Someone had put up that video showing a very different side of the Mr Men, just for a laugh. But I didn’t think it was very funny. At least, the parent part of me didn’t. You might think I’m over-reacting but since when did the Mr Men become divorced alcoholics? I wanted to shout “Please don’t ruin my children’s childhood!” to no one in particular and banish the Internet from our lives forever. But, I stopped myself. I gave a brief explanation to the boys about how someone had put it up as a joke and made a mental note to always check what they were watching on YouTube. They looked at me rather blankly. Obviously, they hadn’t even noticed anything different about Mr Happy. Boys!
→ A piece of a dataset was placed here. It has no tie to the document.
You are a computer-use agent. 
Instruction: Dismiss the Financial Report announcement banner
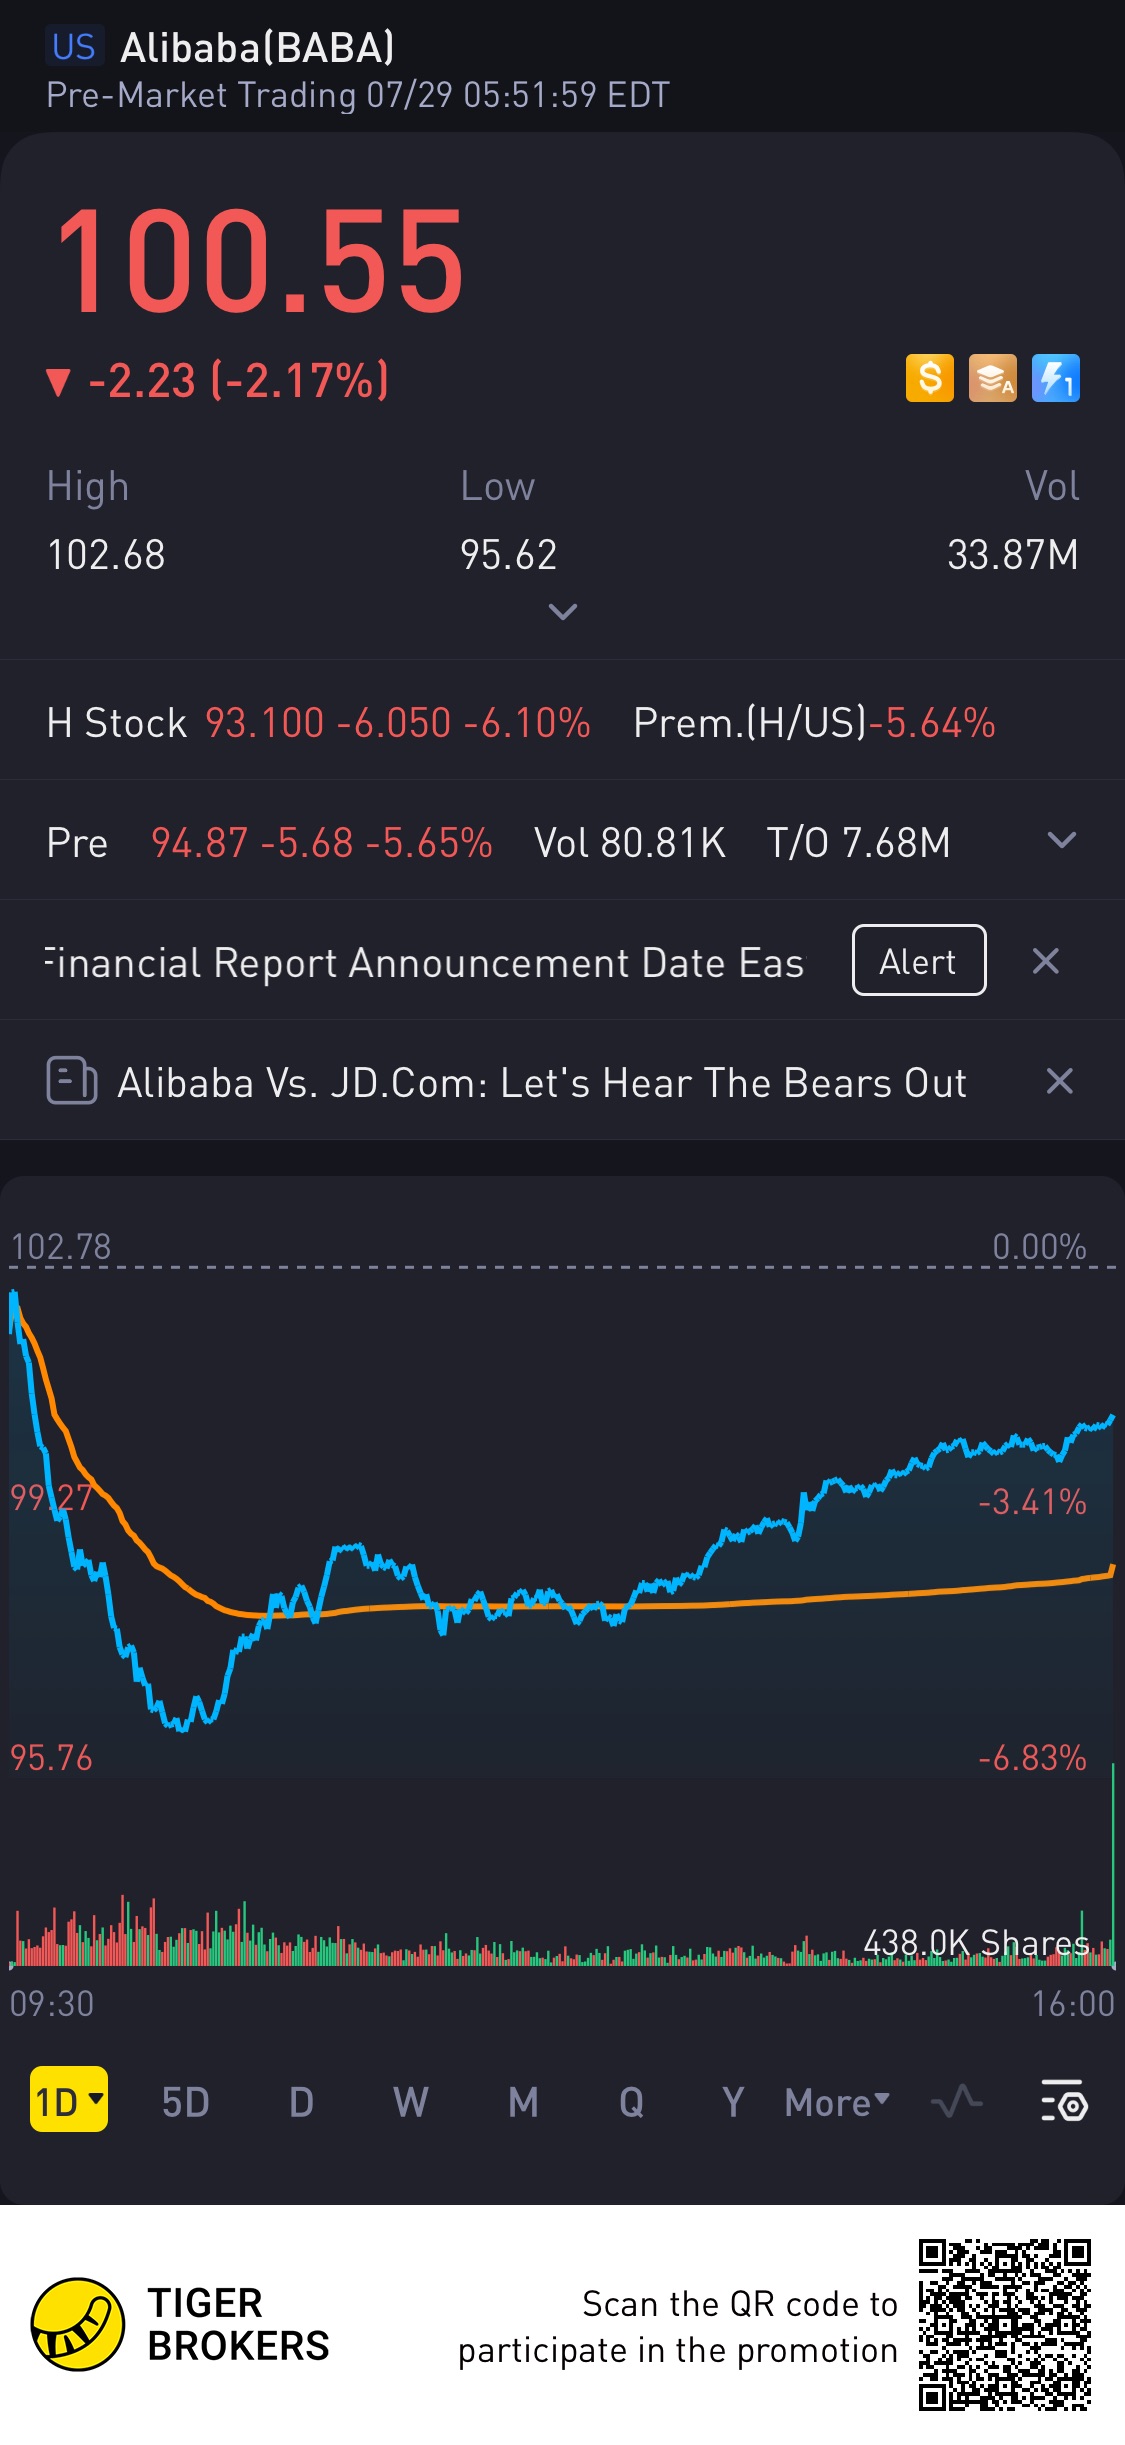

It was clear to me then that I had to ensure our smart devices didn’t get the better of us. It was time to take the bull by its horns and show it who was in-charge. As it turned out, it wasn’t as difficult as I’d imagined. It all boiled down to one thing: moderation. The iPad was here to stay and we had to learn to live with it. There was no point depriving my children of their virtual games and YouTube videos; I wasn’t about to throw the baby out with the bathwater. Instead, I came up with a schedule of when they were allowed to play with their iPads and when they had to do other ‘real-world” activities. This means that the iPads only get to see the light of day on weekends and even then, only during specified times. They might get to see a little more of them as a reward for good behaviour and a lot less of them as a consequence for bad behaviour. As such, the device would be a part of their lives but only to the extent that I saw fit. As far as YouTube is concerned, they are only allowed to watch it when a trusted adult is with them. I know, of course, that as they get older, they will find ways to outsmart me. I will have to let go of the reins at some point but then, we’ll cross that bridge when we get to it. For now, Mummy’s word goes.

Surprisingly, my kids accepted the new rules without too much complaint. They are still at the age where any kind of play is good play. So, when I suggest going cycling in the park or swimming as an alternative to computer games, they are more than happy to put down their iPads and run to get their bikes or change into their swim gear. There is nothing quite like being outdoors. It’s up to us as parents or care-givers to make sure our children get plenty of it. The benefits they reap are immeasurable. My sister was also able to introduce the boys to a most old-school of games-carrom. To my surprise, they not only thoroughly enjoyed playing it, they became quite good at it. It’s true then that children can certainly enjoy all sorts of activities, both virtual and non-virtual. My kids might just turn out normal after all.

These days, I don’t see the iPad as a device sent from hell to corrupt my kids anymore. I have come to appreciate it as tool which makes life a little more interesting and fun. My younger boy amuses us with a show where he re-enacts the National Day Parade for us, complete with marching soldiers, gun salutes and fighter planes. This is all thanks to YouTube, where he watches clips of the NDP and has memorised the different segments that he likes. My 9-year old sends me endearing messages by email and loves to chat with relatives and friends living in faraway places. He wants to be on Facebook next but I think that might be pushing it a bit, don’t you agree?

So, there you have it. Raising digital kids or digital natives (as Marc Prensky calls today’s young people) has its challenges and as they grow older, the challenges might become harder to deal with. But this digital immigrant is determined to take things one step at a time. After all, there’s no need to be too stressed right now. The hankering for the newest I-gadget seems to have died down. The latest refrain from my kids these days is “Mummy, can we have a dog?”